Virtual obsolescence

This is a topic that worries me. I guess few other people will have interest in planning ahead what happens to software creations/property/art when they become obsolete and depend on some obsolete/discontinued component to work but this is an eventual fact of software and hardware life.

So, why should you worry?

Well, for a start you will be throwing down the trash all the money, effort and resources that you already acquired up to that point and then repeat it all over again.

Say for example that we are in 1990 and you just bought a new IBM personal computer or acquired yourself a nice website domain. After a couple of years you see no more use for any of them and they quickly get disposed with something more interesting at that moment.

What is the result? The computer or website domain that you acquired might have cost you some hundreds to thousands of dollars and now it is just plain trash in your eyes, quickly lost from sight and only a memory to you.

Now what happens when fast forwarding 30 years from now?
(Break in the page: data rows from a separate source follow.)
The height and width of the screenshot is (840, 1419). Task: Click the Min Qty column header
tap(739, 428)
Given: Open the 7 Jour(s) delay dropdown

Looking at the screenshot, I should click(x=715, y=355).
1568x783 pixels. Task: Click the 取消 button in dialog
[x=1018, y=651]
That old piece of hardware might possibly hold now a status of vintage and the website domain gets its value increased due to longevity of its registration date which is a factor of value to collectors.
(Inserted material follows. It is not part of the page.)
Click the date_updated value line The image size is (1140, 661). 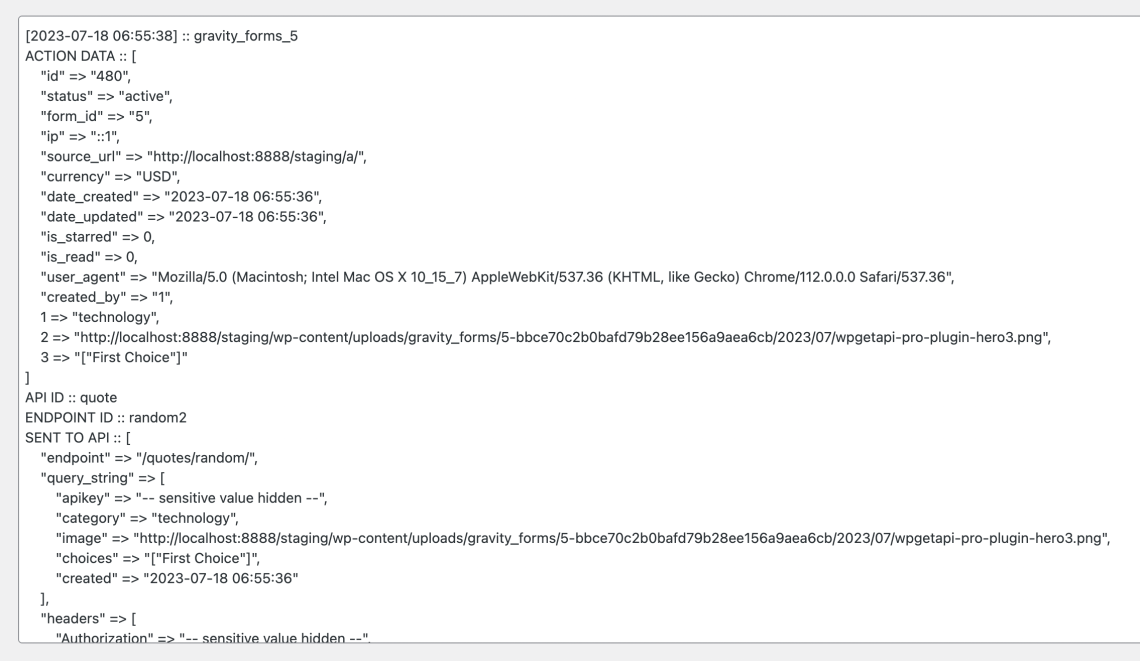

I'm not advocating that you should keep everything obsolete around your house, the point is asking you to think and apply this concept to the software bits that you write, the work that results from your own intellectual creations which many times will be lost after a mere years.
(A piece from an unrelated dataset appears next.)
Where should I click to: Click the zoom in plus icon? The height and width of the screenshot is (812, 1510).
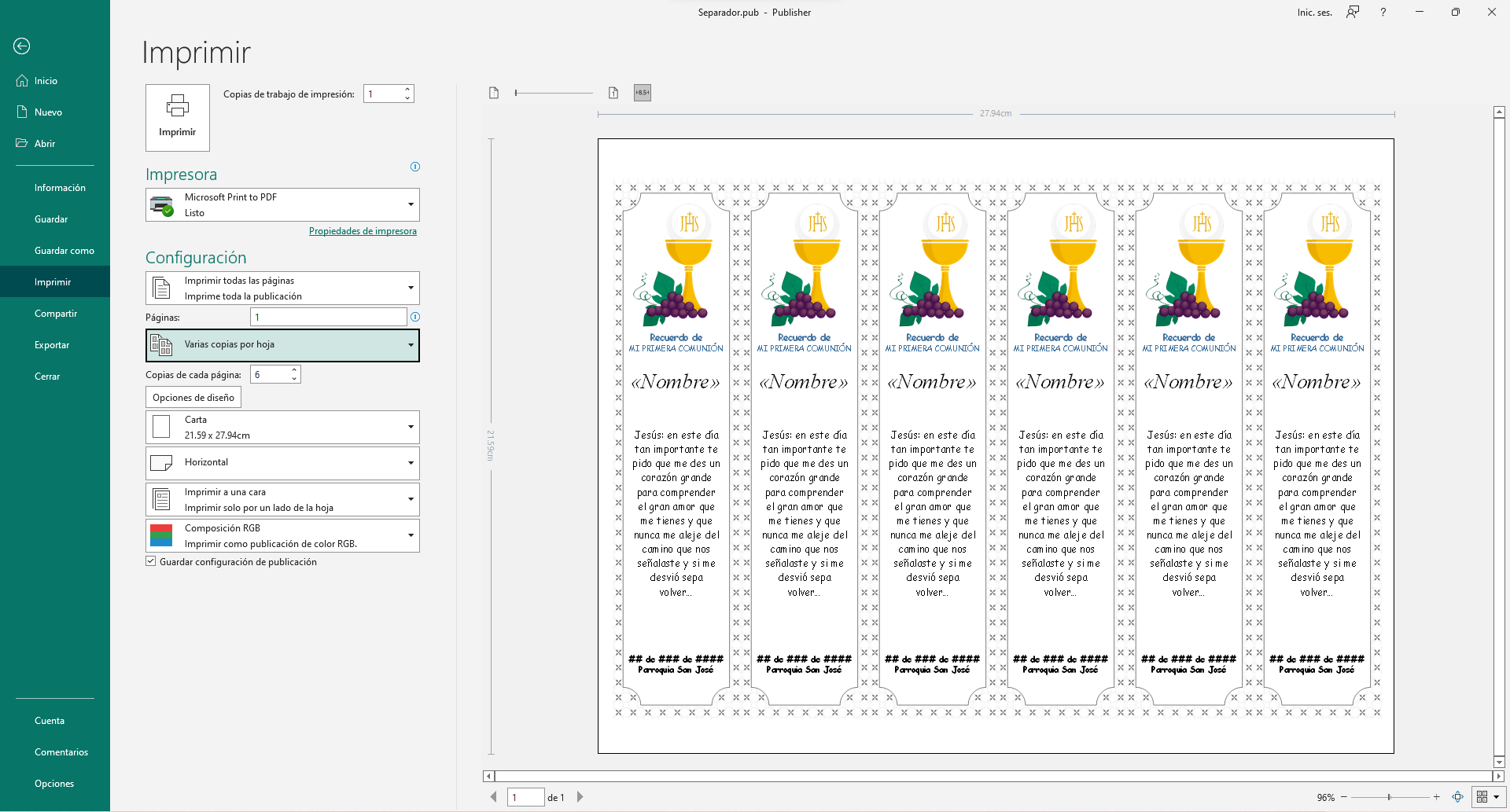click(1436, 797)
In this virtual world, you can likely adopt two distinct approaches: 1) accept that things might be lost forever and do nothing or 2) accept that things might be lost but do something to counter-act this kind of obsolescence.

If you're the type of person willing to follow option 2) then here is my list of recommendations to consider.

  1. Style doesn't go out of fashion. Pick a domain name that you are proud about right now and keep it for as long as you can. In some years the domain might be unused but if you have chosen a name you personally fell attached, then it might still be used for other projects or just kept as a collector item (with added value if it hosted a site in the past). As for hardware, try to pick a good looking machine. Extra points if it is sturdy and from a reputable vendor. The odds are that you will remain a proud owner of the machine regardless of how obsolete the hardware underneath has became in the meanwhile (for e.g. I kept religiously my first laptop from the 90's and 20 years later was a portion of computer history and my own history).
  2. Use public hosting whenever possible. Say for example this blog, Google will keep my words around for thousands of moon-cycles after I stop walking on this earth. Invest your time wisely in choosing a network platform that has conditions to last. A private hosting eventually gets disconnected or some public services will not care about you and delete everything after a few years (for e.g. Microsoft already deleted my first blog, GitHub will delete your account if unused, Yahoo killed Geocities, ...). At least with companies like Google I will be sure that these blog memories will live forward since they rely on data gathering as a business model.
  3. Share your projects. If you're founding/maintaining a project that you hold dear, then consider opening your hand of the sole ownership. Let other people of your trust to step aboard as administrators and owners instead of just grouping followers or supporters. Being a creative genie is a fabulous thing but when you're doing everything alone then alone you remain. For me (as author and/or user), it hurts when one of these projects fades to oblivion after left alone. This model of work might function good for someone like Fabrice Bellard, but gosh, just share your projects. It is a great thing for everyone if you can walk away one day and see your child becoming fabulous as it grows through the years.

That's it, three tips to reduce the obsolescence risk and safeguard a piece of the past, today.

This kind of thinking-ahead requires additional work, expenses and effort. In the end, only pays off when someone else finds your effort useful. Even then it is certainly unpredictable what might happen. Still, who knows if you'll do something today that will help someone else 2000 years from now like the Rosetta Stone did. Unfortunately for us geeks it gets difficult to write bytes in stones, creativity will certainly be needed to solve this challenge.. :-)

What about you? What kind of virtual footprint will you leave for the future?